痛みを和らげたい!肩関節

変形性肩関節症(へんけいせいかたかんせつしょう)とは?

肩の関節は腕の上腕骨(じょうわんこつ)、肩甲骨、鎖骨から成ります。上腕骨の球状の部分である上腕骨頭(じょうわんこっとう)と肩甲骨の受け皿状の部分である関節窩(かんせつか)から構成されるのが、肩甲上腕関節(けんこうじょうわんかんせつ)であり、これを一般的に肩関節と呼びます。滑らかに関節が動くように、関節の表面は軟骨で覆われています。この関節軟骨がすり減って、徐々に変形してしまった状態が変形性肩関節症です。


正常


変形性肩関節症

人工肩関節置換術


人工肩関節

変形性肩関節症に対して痛み止めの飲み薬や関節注射(ステロイド、ヒアルロン酸など)、リハビリテーションなどの保存治療を行っても効果がなく、痛みや運動障害のために日常生活に支障がある場合は手術が選択肢となります。

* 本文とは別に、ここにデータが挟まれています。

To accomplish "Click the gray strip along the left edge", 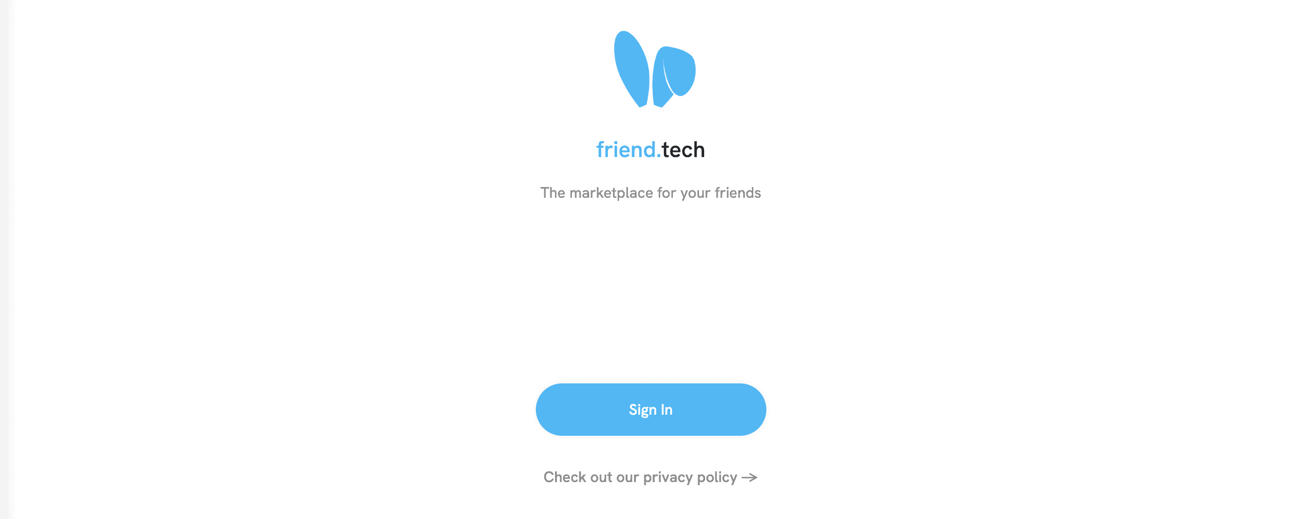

軟骨のすり減り・関節の変形が強く、腱板が残っている方には人工肩関節置換術の適応があります。人工肩関節置換術は上腕骨頭を球状の金属に置き換え、肩甲骨関節窩の表面をプラスチックに置き換えることで、関節の滑らかな動きを再現する手術です。

腱板断裂性関節症


腱板断裂性関節症:
上腕骨頭が上方に移動して、関節が変形しています。

大きな腱板断裂(けんばんだんれつ)を長期間そのままにすると、上腕骨頭が上方に移動して上腕骨と肩甲骨の適合が正常ではなくなり関節が変形していきます。 このように腱板断裂に続発した変形性肩関節症を腱板断裂性関節症といいます。この状態にうまく適応して、痛みはなく肩も挙がることも多いため、必ず治療が必要なわけではありません。しかし、肩関節の痛みや肩が挙がらない症状が続き、痛み止めの飲み薬、関節注射、リハビリテーションなどの保存治療の効果がない場合は手術適応となります。しかし、前述の従来の人工肩関節置換術は腱板の機能が破綻した肩関節には適応ではありません。

リバース型人工肩関節置換術


リバース型人工肩関節

2014年から日本国内での使用が認可された比較的新しいリバース型人工関節置換術があります。従来の人工肩関節とは反対に上腕骨側を受け皿状に置き換え、肩甲骨関節側を半球状の金属に置き換えるため‘リバース型’と呼ばれます。球状の部分と受け皿の部分を逆転させることによって肩の回転中心が内側と下方に移動し、かつ三角筋(さんかくきん)が伸びることで、腱板がなくても三角筋の力だけで肩が挙がるようになります。このため腱板断裂性関節症や修復できないくらい大きな腱板断裂によって肩が挙がらない患者さんが対象となります。

術前から術後のながれ

手術の前日(手術前日が休日の場合は3日前)に入院し、全身麻酔についての説明やリハビリ室で術前評価を受けていただきます。
手術は全身麻酔で行い、肩の前方の皮膚を約10㎝切開します。手術時間は約2時間で、手術室に入ってから病室に戻るまでが3-4時間です。
手術中に出血した血液を回収・洗浄してご自身に戻す自己血輸血を行っています。それでも貧血が強い場合は他人の血液(同種血)の輸血が必要になることもあります。
術後は三角巾とバンドで腕を固定します。傷の中に血液がたまらないようにする管(ドレーン)を1~3日間入っていますが、手術翌日には歩行が可能になり、肘や手を動かすリハビリを開始します。術後1週間から肩の振り子運動(肩の力を抜いて身体を揺らして腕を振り子のように動かす運動)を開始して、術後3週間で三角巾を外して自動運動(自力による運動)を開始します。入院期間は3~4週間です。
退院後は外来でリハビリを行い、2~3ヶ月かけて日常生活に支障がないレベルに持って行きます。
人工関節には耐久性の問題があるため、重いものを持ち上げるのを繰り返すことや強い衝撃がかかるスポーツは避けるのが理想的です。